On Mon, 2017-11-13 at 22:31 +0200, Sagi Grimberg wrote:
> On Thu, 2017-11-09 at 17:31 +0000, Bart Van Assche wrote:
> > In case multiple ULPs share an RDMA port then which CQ is chosen for the ULP
> > will depend on the order in which the ULP drivers are loaded. This may lead to
> > hard to debug performance issues, e.g. due to different lock contention
> > behavior. That's another reason why per-ULP CQ pools look more interesting to
> > me than one CQ pool per HCA.
> 
> The ULP is free to pass in an affinity hint to enforce locality to a
> specific cpu core. Would that solve this issue?

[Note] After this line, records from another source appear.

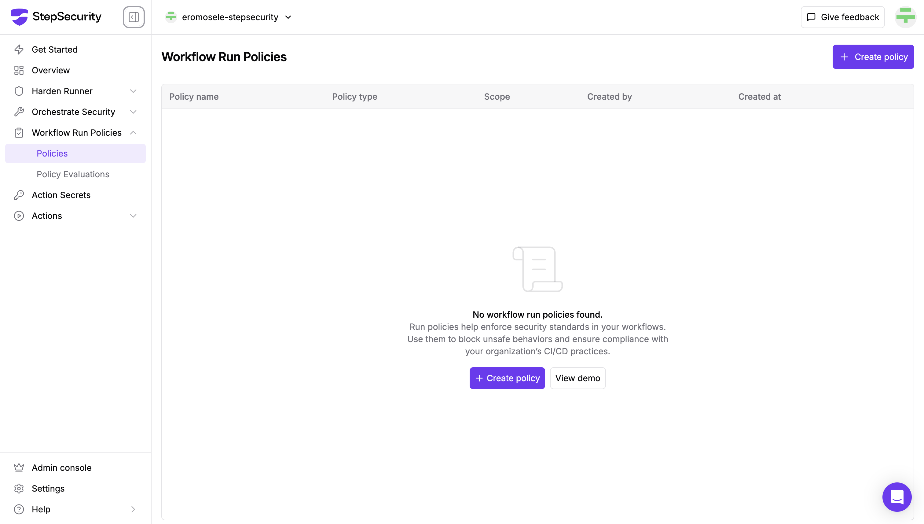Open the Settings gear icon

pos(19,488)
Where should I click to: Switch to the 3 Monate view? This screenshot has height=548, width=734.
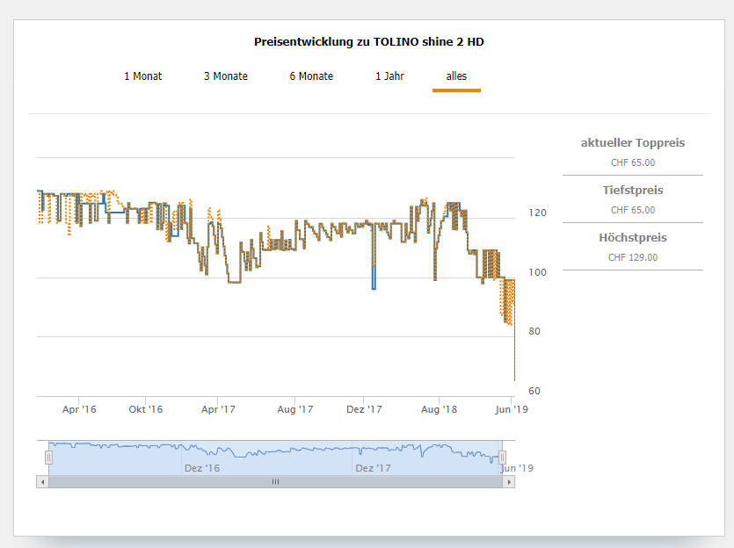click(226, 76)
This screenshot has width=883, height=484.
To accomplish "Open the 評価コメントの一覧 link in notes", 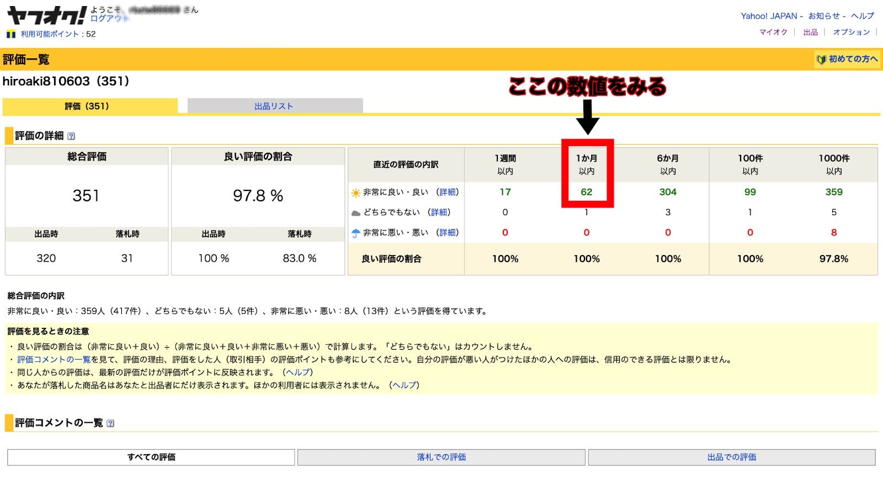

Only for mlx5 adapters because only the mlx5 driver implements
.get_vector_affinity(). For other adapters the following code is used to chose a
vector:

    vector = affinity_hint % dev->num_comp_vectors;

That means whether or not a single CQ will be used by different CPUs depends on
how the ULP associates 'affinity_hint' with CPUs.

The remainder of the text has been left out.